Peter Oasis Presents
Final Level Podcast Live w/ Ice-T & Mick Benzo Present The History of Tommy Boy
A Conversation with
Tom Silverman, Founder & CEO
Treach of Naughty By Nature
Mr. Biggs of Soulsonic Force
Steve D- Force M.D.'s
+ more guests TBA
Ice-T is a Producer of The Art of Rap and one of the creators of Gangsta Rap, building a hard-edged West Coast sound rooted in his own experiences hustling on the streets of L.A. But he became hip-hop's most controversial figure in 1992 after coming under fire for "Cop Killer," a song by his thrash-metal side band, Body Count. The lyrics painted a brutal picture of the strife between inner-city police and ghetto youth, and even drew criticism from then-President Bush. At nearly ever turn, Ice-T has been martyred or chastised, managing to offend both the left and right with his provocative words. In the minds of his supporters, Ice-T's violent, often misogynistic tales of mayhem are more sarcastic and even humorous than cynical or gratuitous. With his blunt vocal delivery, narrative-style writing, and mesmerizing B-movie images, Ice-T was one of the earliest West Coast rappers to gain respect among the New York hip-hop set. As an artist, he set the stage for N.W.A, Snoop Dogg, and the Notorious B.I.G. and mingled easily with underground rockers on the first Lollapalooza Tour in 1991. He founded his own Rhyme Syndicate label (distributed by Sire/Warner Bros.) and introduced the likes of Everlast.

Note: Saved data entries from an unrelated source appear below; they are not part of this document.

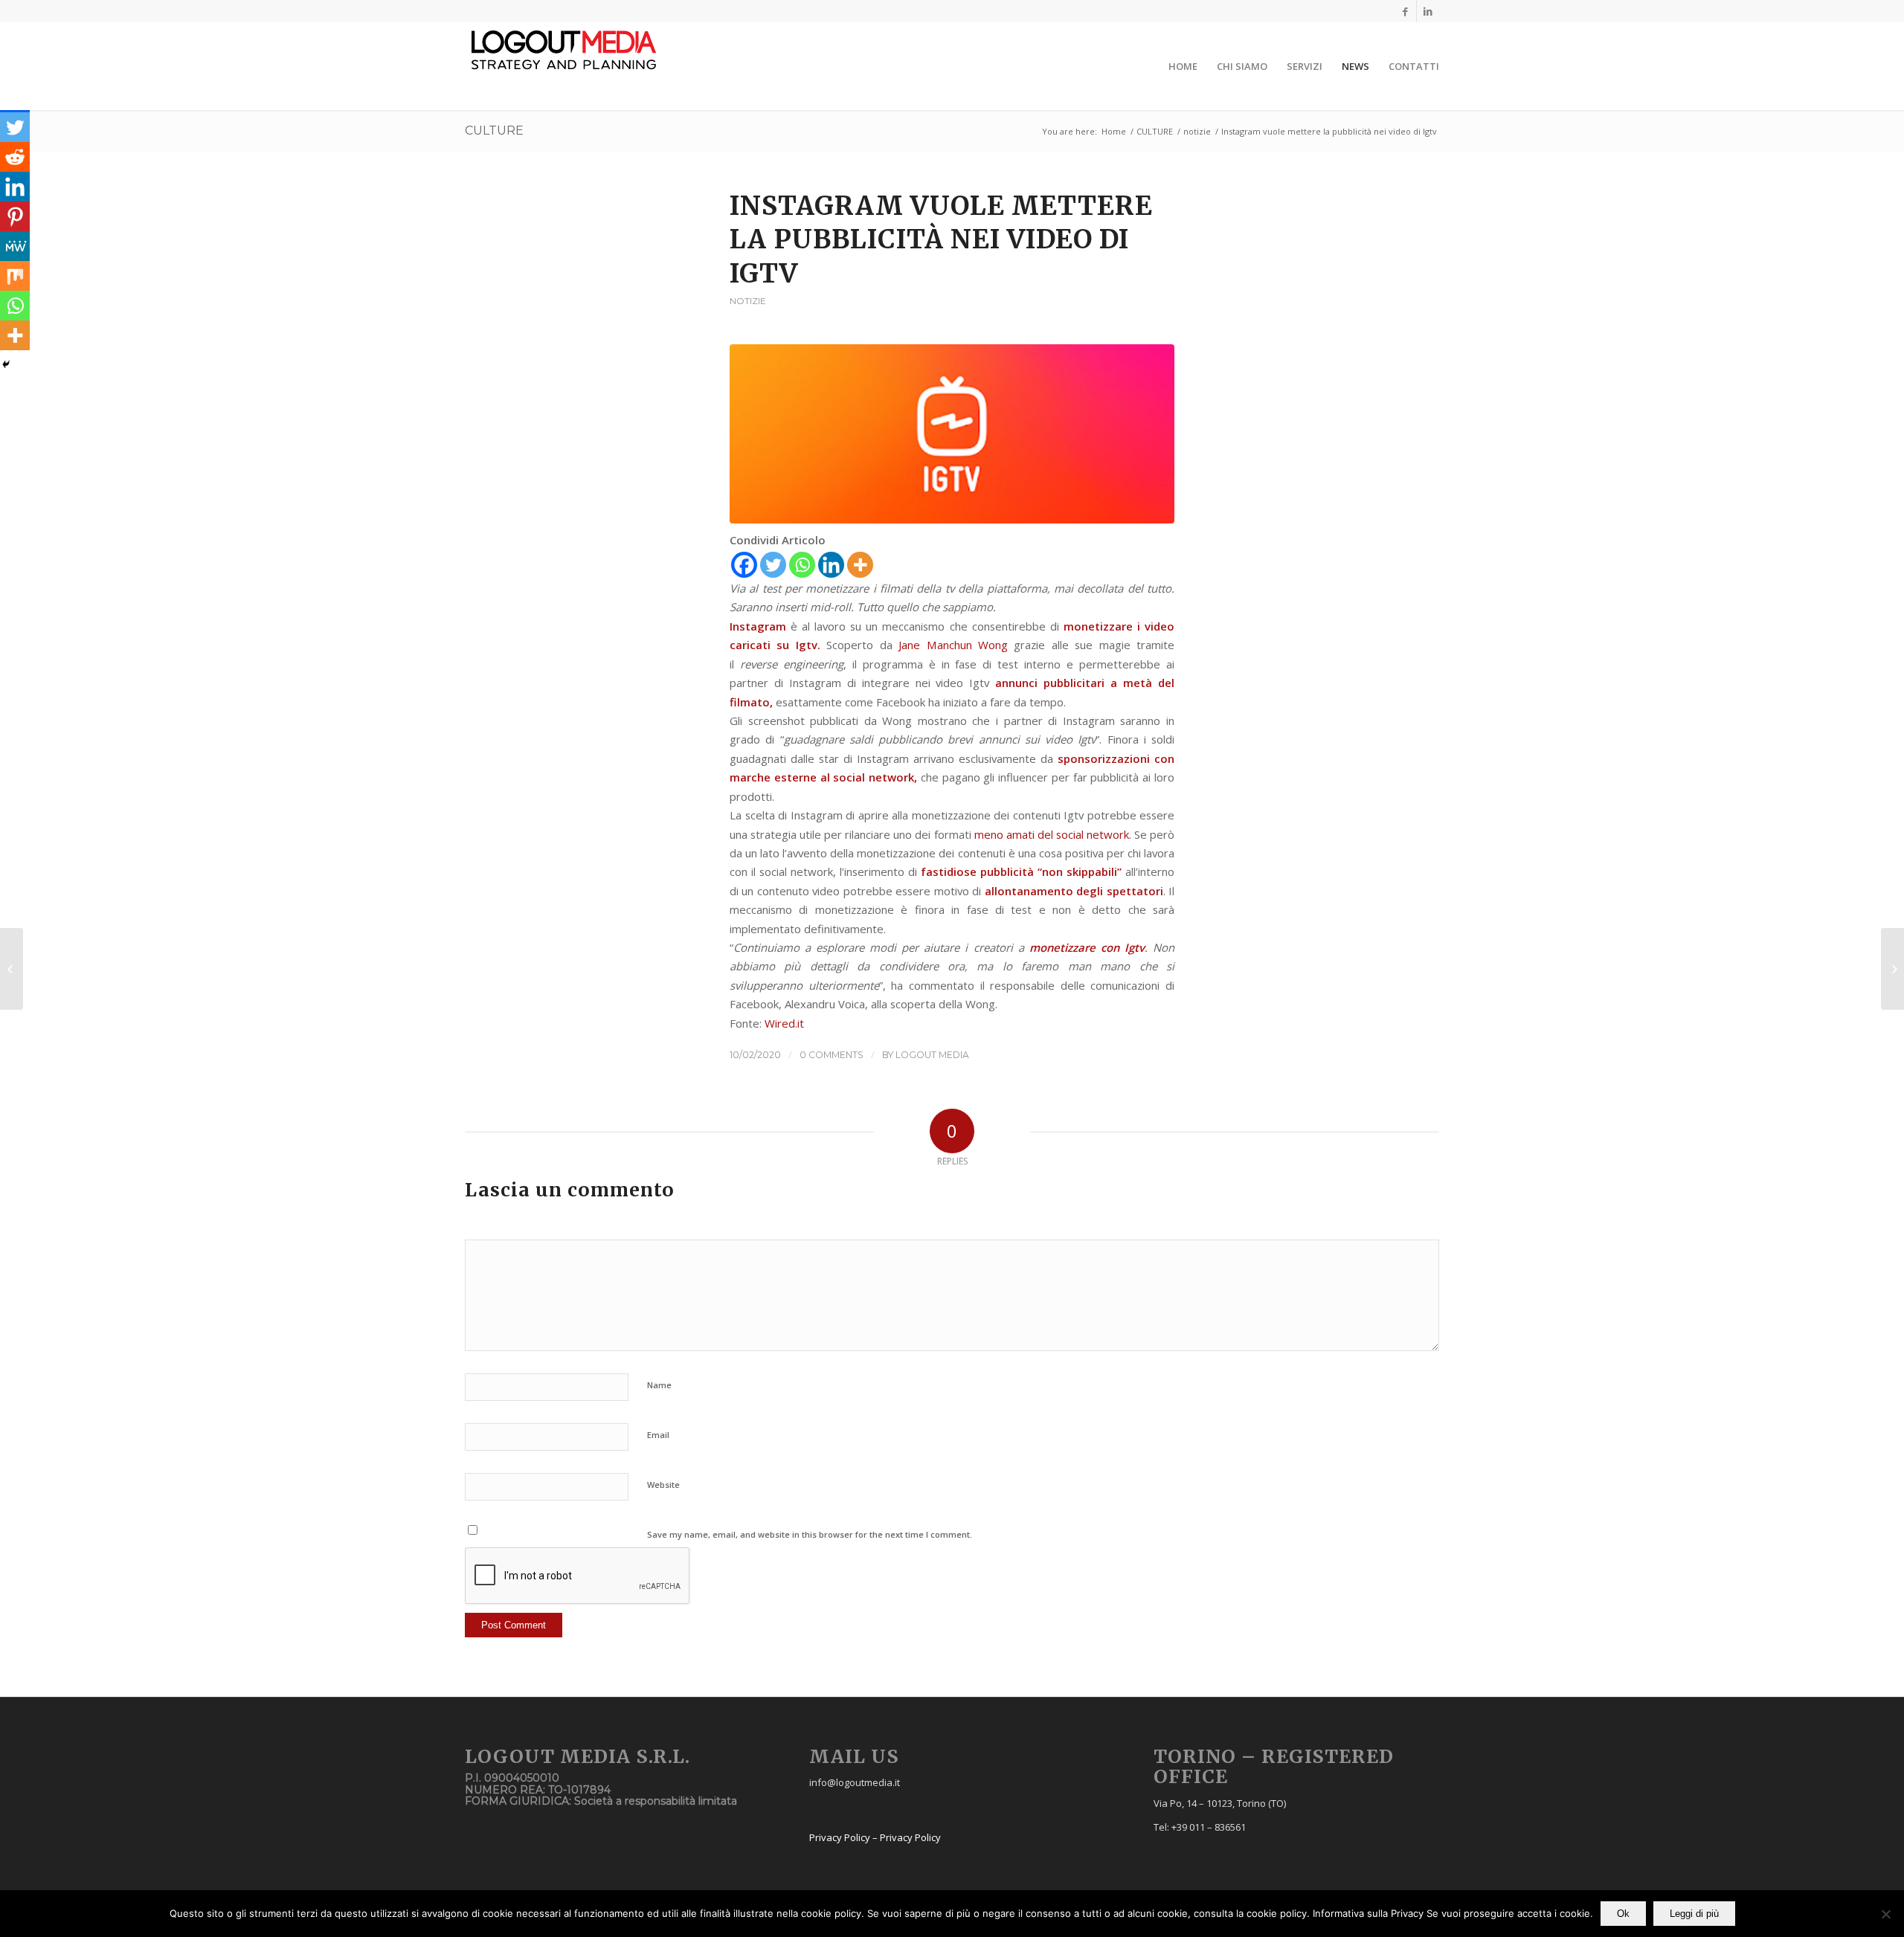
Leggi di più (1694, 1913)
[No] (1885, 1914)
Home (1113, 131)
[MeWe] (15, 246)
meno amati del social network (1051, 834)
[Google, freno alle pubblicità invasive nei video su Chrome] (1892, 969)
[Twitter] (773, 565)
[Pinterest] (15, 216)
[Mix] (15, 276)
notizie (1197, 131)
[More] (860, 565)
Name (659, 1384)
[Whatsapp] (802, 565)
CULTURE (494, 130)
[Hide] (6, 364)
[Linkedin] (1428, 11)
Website (663, 1484)
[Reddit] (15, 157)
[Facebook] (1405, 11)
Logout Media (932, 1054)
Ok (1623, 1913)
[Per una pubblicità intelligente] (11, 969)
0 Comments (831, 1054)
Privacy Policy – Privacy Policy (875, 1837)
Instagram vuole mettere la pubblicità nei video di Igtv (941, 240)
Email (658, 1434)
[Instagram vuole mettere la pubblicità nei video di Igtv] (952, 433)
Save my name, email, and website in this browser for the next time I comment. (809, 1534)
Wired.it (784, 1023)
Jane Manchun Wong (953, 644)
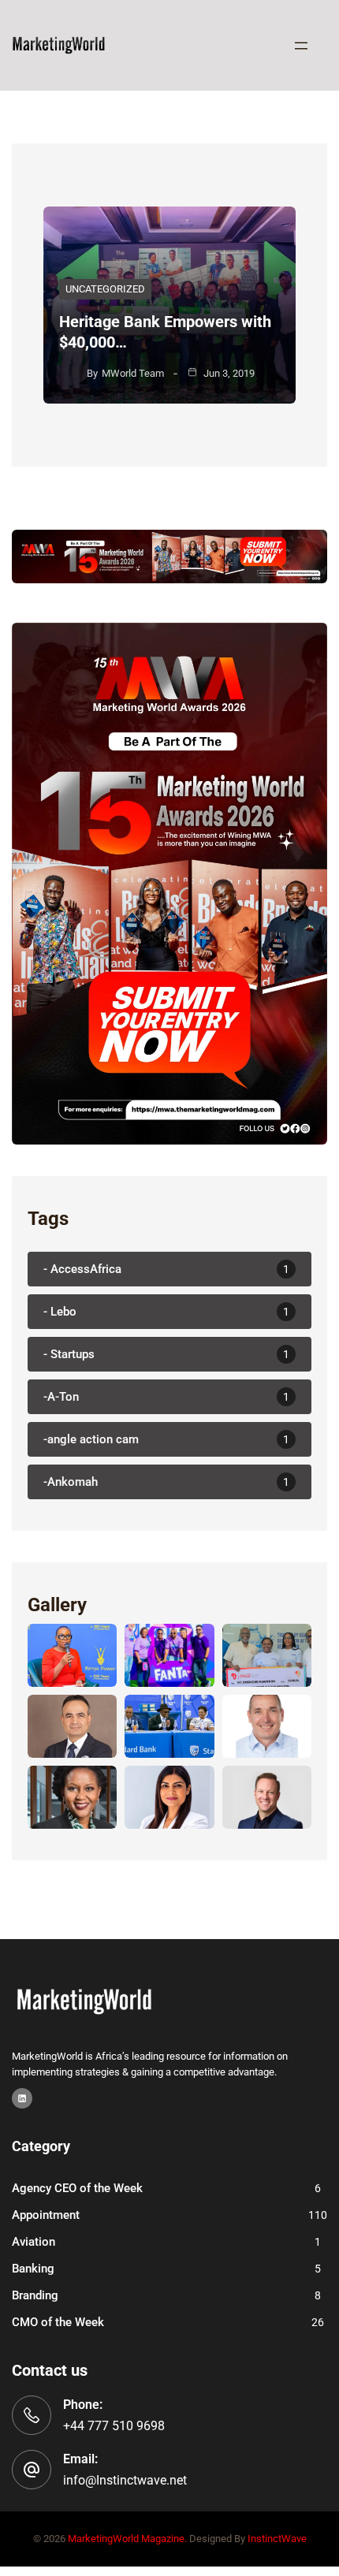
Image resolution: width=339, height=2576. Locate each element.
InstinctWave (277, 2538)
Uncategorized (105, 289)
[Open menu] (301, 45)
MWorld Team (133, 373)
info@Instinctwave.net (125, 2480)
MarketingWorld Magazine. (127, 2538)
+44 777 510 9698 (114, 2425)
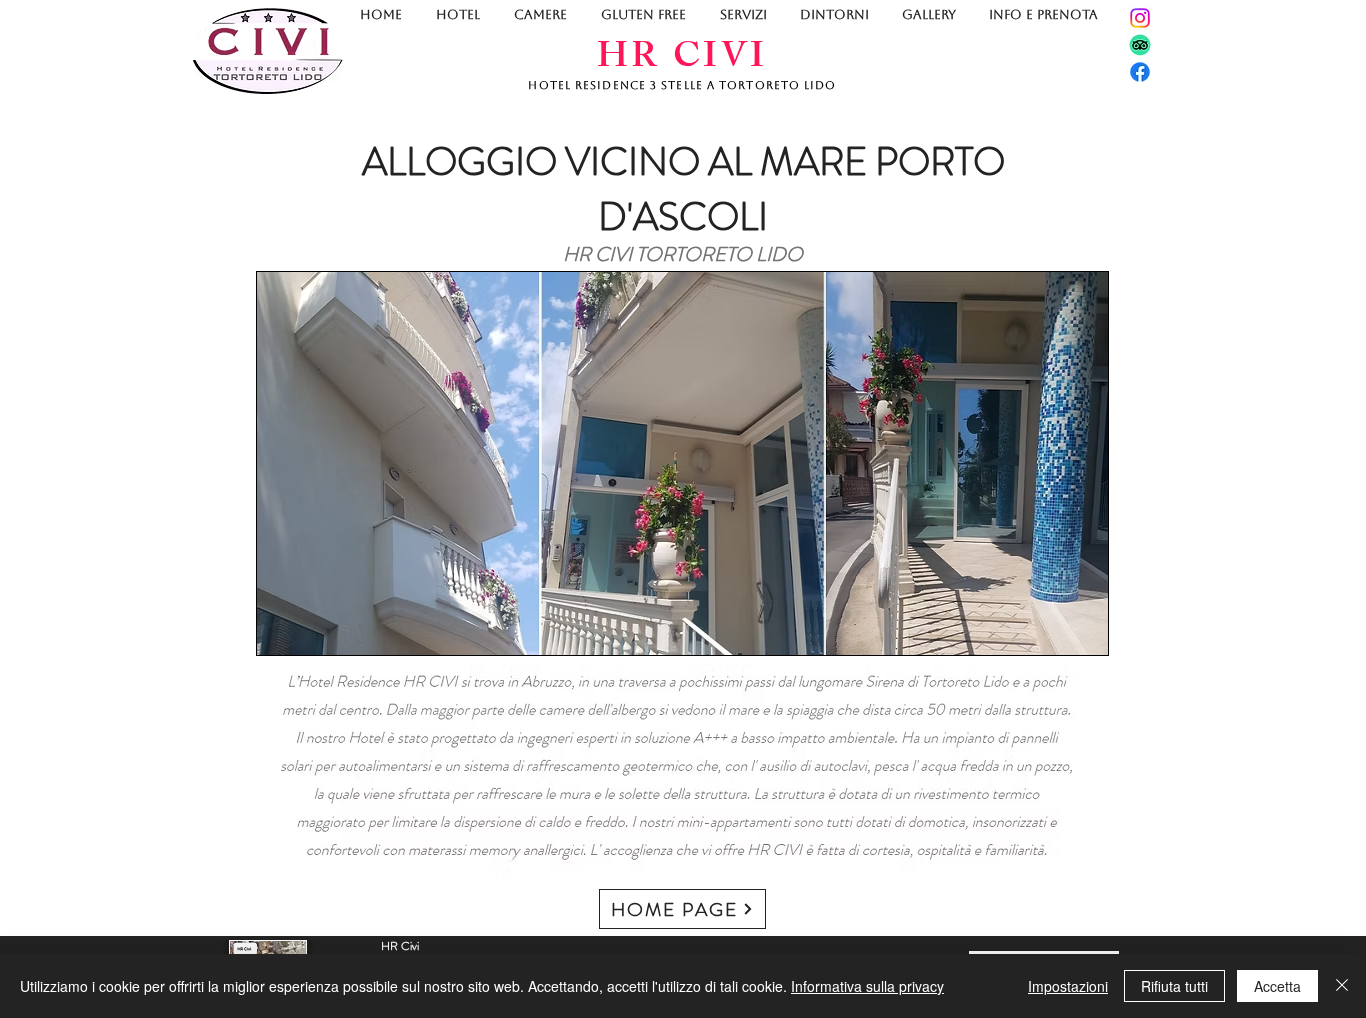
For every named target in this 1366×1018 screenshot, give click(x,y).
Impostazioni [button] (1068, 986)
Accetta (1277, 986)
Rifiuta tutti (1174, 986)
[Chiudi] (1342, 986)
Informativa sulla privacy (867, 986)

Body Count's self-titled debut album came out to little fanfare in 1992. Then a Texas police group noticed a track called "Cop Killer" and threatened to boycott Sire's parent company, Time Warner. Within a year, Ice-T became a household name, appearing on the cover of Rolling Stone in a police uniform. After initially supporting the artist, Time Warner quickly accepted when the rapper offered to remove "Cop Killer" from the album; the label soon began asking other artists under its umbrella to remove similarly objectionable material. When the company rejected the artwork for Ice-T's next solo album, Home Invasion, the rapper elected to be released from his seven-album contract; he left the company in January 1993 with five gold albums. (In 1993 he released Home Invasion [#14 pop, #19 R&B], artwork and all, on the independent label Priority.) Warner's decision to let go of Ice-T provided a chilling symbol of how intense corporate fear of rap had become in the wake of "Cop Killer." Body Count (including high school friend Ernie C. on guitar) reemerged with a third album, Violent Demise: The Last Days, in 1997 on Virgin Records.
In 1994 Ice-T's autobiography, The Ice Opinion, was published by St. Martin's Press. By then, he had begun a successful acting career, appearing in several films, including New Jack City (1991), Ricochet (1991), Trespass (1992), and Surviving the Game (1994). He also played an ex-con-turned-crimefighter on the short-lived network TV drama Players in 1997. But Ice-T continued to rap, even as his sales noticeably diminished, releasing VI: Return of the Real (#89 pop, #19 R&B, 19966) and Seventh Deadly Sin (1999).